Given that Moonlighting became television's gold standard for sexual chemistry, it's remarkable just how few sparks fly between Bruce Willis and Cybill Shepherd in the pilot episode. It's worth noting, however, that not much worked on the show's pilot, which is included along with 23 hourlong episodes on the recently released DVD set compiling the pop-culture sensation's first two seasons. In the pilot, Willis' street-smart gumshoe comes off as a glib, sentient smirk, his one-liners are miss and miss, and Shepherd's model-turned-detective seems cold and unappealing.
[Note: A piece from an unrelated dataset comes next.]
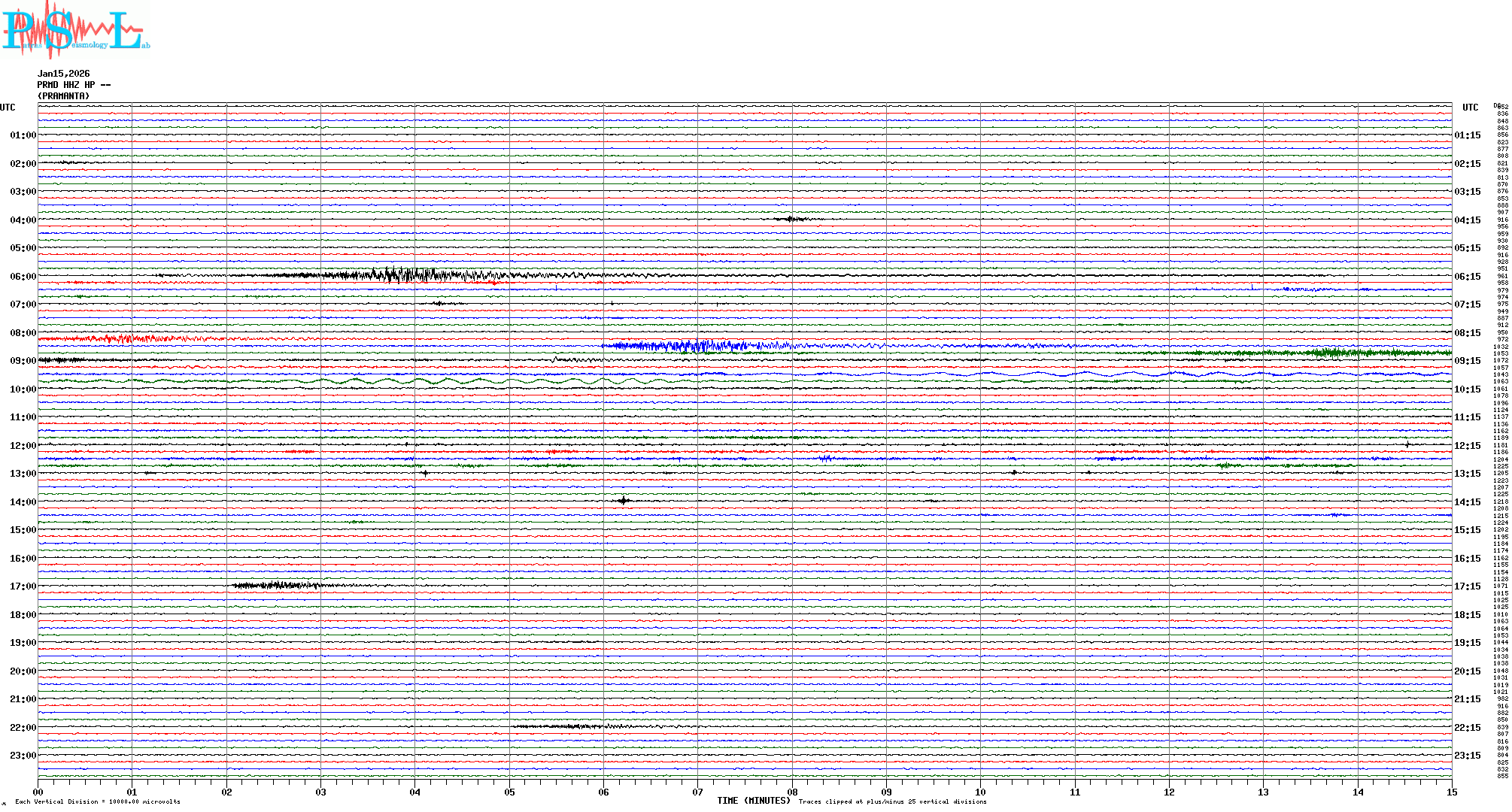Click the PRMD HHZ HP station label
Image resolution: width=1512 pixels, height=812 pixels.
pyautogui.click(x=74, y=85)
As for the show's mystery aspect, Encyclopedia Brown regularly tackled more challenging cases, and Shepherd and Willis didn't even have to deal with a nemesis on the level of Brown's hated Bugs Meany.
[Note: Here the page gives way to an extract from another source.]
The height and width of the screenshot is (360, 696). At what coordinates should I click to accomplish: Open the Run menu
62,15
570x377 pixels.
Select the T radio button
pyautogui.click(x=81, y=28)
Then again, Moonlighting's success had as much to do with the drama behind the scenes as the mayhem in front of the camera. Willis and Shepherd's are-they-or-aren't-they dynamic mirrored the offscreen sexual tension between the two tabloid fixtures, just as Willis and Shepherd's characters reflected their offscreen personas. Fading former model Shepherd plays a down-on-her-luck ex-model who heads up a failing detective agency after her accountant absconds with millions, while brash, cocky upstart Bruce Willis plays a brash, cocky upstart brimming with seemingly unearned confidence. After thousands of smirks and one-liners, Willis' shtick grows tired, but his persona was pretty one-note to begin with. In one of the behind-the-scenes features, it emerges that Bill Murray was the model for Willis' character, and while there are similarities between the two actors, there are crucial differences as well. Murray's trademark sarcasm is the sigh of an underdog acutely aware of life's absurdities, while Willis' sarcasm comes off as fundamentally aggressive, the belligerent badgering of a motormouth alpha male.

Thankfully, Willis' character becomes much more complex and engaging as Moonlighting develops, as does the show itself. By the time Willis pops up in a gorgeous black-and-white fantasy episode, looking like a brooding, charismatic contemporary Humphrey Bogart, it's clear that the wine-cooler pitchman is destined for stardom. It didn't take Nostradamus to predict that Willis had a future as a movie star, just as it's apparent that Shepherd's glory days were behind her, a fact underlined by her Barbra Streisand-style Vaseline-smeared glamour-shot lighting. Nevertheless, the show hits its stride in the second season. Shepherd's performance softens to reveal a winning vulnerability and daffy idealism, while Willis skillfully conveys a soberer, more complicated side. Creator Glenn Gordon Caron has a weakness for David E. Kelley-level cuteness: rhyming, dream sequences, postmodern tomfoolery, broad slapstick, and repetition, repetition, repetition. Still, as it charges along, the show develops a pleasing velocity that makes the eye-roll-inducing one-liners and random quirkiness forgivable.

Part of Moonlighting's mildly inflated historical reputation seems attributable to its boundless ambition; it was, after all, a show that once devoted an hour of prime-time real estate to a black-and-white noir-stylized fantasy sequence introduced by Orson Welles. Compared to its TV contemporaries, Moonlighting's risqué machine-gun banter represented the height of sophistication, but when compared to the effervescent screwball comedies beloved by Shepherd's intellectual mentor Peter Bogdanovich, it doesn't seem quite as formidable. It's not quite the real thing, just a clever, briskly entertaining facsimile.